WASHINGTON (AP) — President Donald Trump has made broad but vague assertions that the United States is going to “run” Venezuela after the ouster of Nicolás Maduro but has offered almost no details about how it will do so, raising questions among some lawmakers and former officials about the administration’s level of planning for the country after Maduro was gone.
Seemingly contradictory statements from Trump and Secretary of State Marco Rubio have suggested at once that the U.S. now controls the levers of Venezuelan power or that the U.S. has no intention of assuming day-to-day governance and will allow Maduro’s subordinates to remain in leadership positions for now.
Rubio said the U.S. would rely on existing sanctions on Venezuela’s oil sector and criminal gangs to wield leverage with Maduro’s successors.
The uncertainty on definitive next steps in Venezuela contrasts with the years of discussions and planning that went into U.S. military interventions that deposed other autocratic leaders, notably in Iraq in 2003, which still did not often lead to the hoped-for outcomes.
The discrepancy between what Trump and Rubio have said publicly has not sat well with some former diplomats.
“It strikes me that we have no idea whatsoever as to what’s next,” said Dan Fried, a retired career diplomat, former assistant secretary of state and sanctions coordinator who served under both Democratic and Republican administrations.

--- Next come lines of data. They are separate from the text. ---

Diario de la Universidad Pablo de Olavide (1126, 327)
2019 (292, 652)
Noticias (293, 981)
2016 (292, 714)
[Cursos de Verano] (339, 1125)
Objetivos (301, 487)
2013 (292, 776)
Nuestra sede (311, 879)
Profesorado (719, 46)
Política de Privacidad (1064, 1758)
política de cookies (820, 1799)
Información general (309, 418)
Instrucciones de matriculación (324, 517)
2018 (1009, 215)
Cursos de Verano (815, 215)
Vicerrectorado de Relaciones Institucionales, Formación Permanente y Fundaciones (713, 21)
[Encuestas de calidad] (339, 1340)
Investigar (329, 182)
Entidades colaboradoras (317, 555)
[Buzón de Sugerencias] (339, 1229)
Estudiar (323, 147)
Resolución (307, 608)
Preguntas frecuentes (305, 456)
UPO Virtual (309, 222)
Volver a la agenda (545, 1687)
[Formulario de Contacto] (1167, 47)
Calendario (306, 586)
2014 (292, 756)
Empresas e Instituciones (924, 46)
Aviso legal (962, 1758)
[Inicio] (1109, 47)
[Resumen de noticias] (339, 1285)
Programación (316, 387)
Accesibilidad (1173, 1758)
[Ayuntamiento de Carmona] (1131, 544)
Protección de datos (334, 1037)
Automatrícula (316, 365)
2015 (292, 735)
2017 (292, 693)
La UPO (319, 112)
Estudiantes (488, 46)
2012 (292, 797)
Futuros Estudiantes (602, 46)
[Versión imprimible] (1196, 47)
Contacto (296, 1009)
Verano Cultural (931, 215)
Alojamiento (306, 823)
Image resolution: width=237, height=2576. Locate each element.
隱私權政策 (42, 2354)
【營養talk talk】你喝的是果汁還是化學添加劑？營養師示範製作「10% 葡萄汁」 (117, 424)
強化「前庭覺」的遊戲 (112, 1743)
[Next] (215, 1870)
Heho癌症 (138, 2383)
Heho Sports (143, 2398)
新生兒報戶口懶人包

“For good operational reasons, there were very few people who knew about the raid, but Trump’s remarks about running the country and Rubio’s uncomfortable walk back suggests that even within that small group of people, there is disagreement about how to proceed,” said Fried who is now with the Atlantic Council think tank.
Supporters of the operation, meanwhile, believe there is little confusion over the U.S. goal.
“The president speaks in big headlines and euphemisms,” said Rich Goldberg, a sanctions proponent who worked in the National Energy Dominance Council at the White House until last year and is now a senior adviser to the Foundation for Defense of Democracies, a hawkish think tank.
Goldberg does not see Rubio becoming “the superintendent of schools” but “effectively, the U.S. will be calling the shots.”
“There are people at the top who can make what we want happen or not, and we right now control their purse strings and their lives,” he said. “The president thinks it’s enough and the secretary thinks it’s enough, and if it’s not enough, we’ll know very soon and we’ll deal with it.”
If planning for the U.S. “to run” Venezuela existed prior to Maduro’s arrest and extradition to face federal drug charges, it was confined to a small group of Trump political allies, according to current U.S. officials, who note that Trump relies on a very small circle of advisers and has tossed aside much of the traditional decision-making apparatus.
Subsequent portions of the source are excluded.